# Gemini API: General Parameters
This notebook covers:

* Temperature
* Max output length
* Token counting

## SetUp



In [1]:
!pip install -q -U google-generativeai

In [2]:
import google.generativeai as genai

In [4]:
from google.colab import userdata
GOOGLE_API_KEY=userdata.get('GOOGLE_API_KEY')
genai.configure(api_key=GOOGLE_API_KEY)

## Model Temperature
Steve is indecisive about how to spend his Friday night as a Freshman at Berkeley. He decides to ask Gemini using the 1.5 Flash variant:

In [5]:
model_name = 'gemini-1.5-flash'
model = genai.GenerativeModel(model_name)

prompt = "Help me choose a fun way to spend my Friday night as a CS major at Berkeley in a single one-sentence idea"
response = model.generate_content(prompt)
print(response.text)

Hack a fun project with friends, fueled by copious amounts of caffeine and questionable pizza.



Steve is very smart and knows that Gemini is non-deterministic; the same prompt can result in different outputs!
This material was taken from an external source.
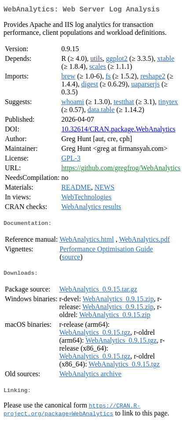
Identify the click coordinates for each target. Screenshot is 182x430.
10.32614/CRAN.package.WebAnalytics (118, 131)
To demonstrate this, the following code passes the same prompt 5 different times:

In [6]:
outputs = []
prompt = "Help me choose a fun way to spend my Friday night as a CS major at Berkeley in a single one-sentence idea"
for i in range(5):
  response = model.generate_content(prompt)
  outputs.append(response.text)
for index, sentence in enumerate(outputs, start=1):
    print(f"{index}. {sentence}")

1. Hack a (legal and ethical) project with friends, fueled by copious amounts of caffeine and questionable pizza.

2. Grab some friends, conquer a challenging coding problem on HackerRank while fueled by late-night pizza and competitive spirit.
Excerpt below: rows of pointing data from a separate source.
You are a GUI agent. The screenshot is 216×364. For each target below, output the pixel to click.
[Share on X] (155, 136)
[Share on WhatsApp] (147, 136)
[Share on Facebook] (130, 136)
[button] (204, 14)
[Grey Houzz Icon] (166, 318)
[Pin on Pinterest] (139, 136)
3. Grab some fellow CS majors, head to a nearby boba shop for a caffeine-fueled coding competition/hackathon fueled by late-night pizza.

4. Hack on a fun side project with friends, fueled by copious amounts of caffeine and pizza.
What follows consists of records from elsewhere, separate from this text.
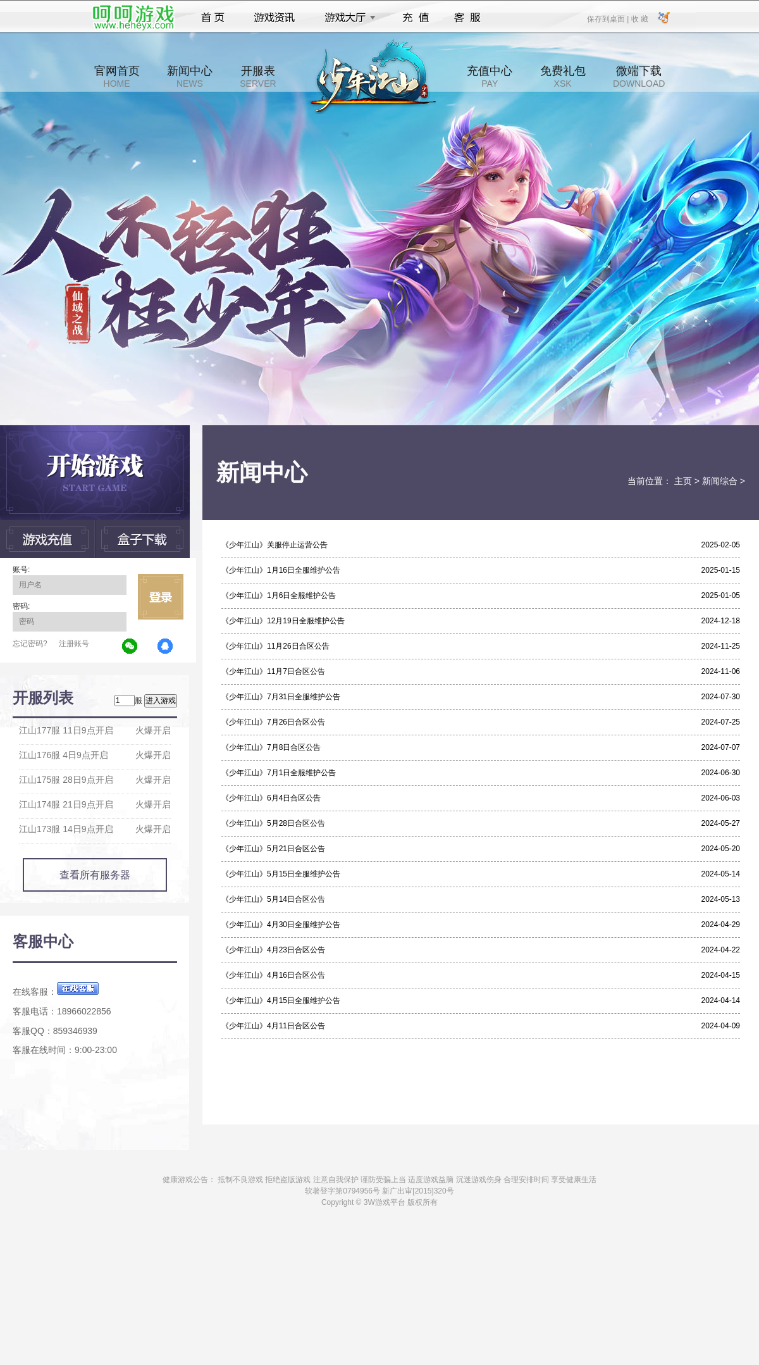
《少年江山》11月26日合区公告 (275, 646)
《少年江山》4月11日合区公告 (273, 1025)
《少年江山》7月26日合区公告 (273, 722)
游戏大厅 (346, 17)
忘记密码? (30, 643)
5. Grab some friends, conquer a challenging coding problem on HackerRank over boba and pizza, fueled by the thrill of competitive programming and the promise of weekend relaxation.



Gemini returns a different response each time. Hmm. Steve doesn't like the fact that his Friday night might be determined by random chance.

Fortunately, Gemini has a temperature parameter that controls the randomness of the output. Temperature values can range from 0.0 to 2.0. We can check the temperature of our current model as follows:

In [7]:
for m in genai.list_models():
    if m.name == 'models/gemini-1.5-flash':
        print(m)

Model(name='models/gemini-1.5-flash',
      base_model_id='',
      version='001',
      display_name='Gemini 1.5 Flash',
      description=('Alias that points to the most recent stable version of Gemini 1.5 Flash, our '
                   'fast and versatile multimodal model for scaling across diverse tasks.'),
      input_token_limit=1000000,
      output_token_limit=8192,
      supported_generation_methods=['generateContent', 'countTokens'],
      temperature=1.0,
      max_temperature=2.0,
      top_p=0.95,
      top_k=40)


Let's initialize a new model with a temperature of 0:

In [8]:
model_name = 'gemini-1.5-flash'
new_outputs = []
low_temp_model = genai.GenerativeModel(model_name, generation_config={"temperature": 0})
for i in range(5):
  response = low_temp_model.generate_content(prompt)
  new_outputs.append(response.text)
for index, sentence in enumerate(new_outputs, start=1):
    print(f"{index}. {sentence}")

1. Grab some friends, conquer a challenging coding problem on HackerRank over boba tea, and then debate the merits of various programming languages until the wee hours.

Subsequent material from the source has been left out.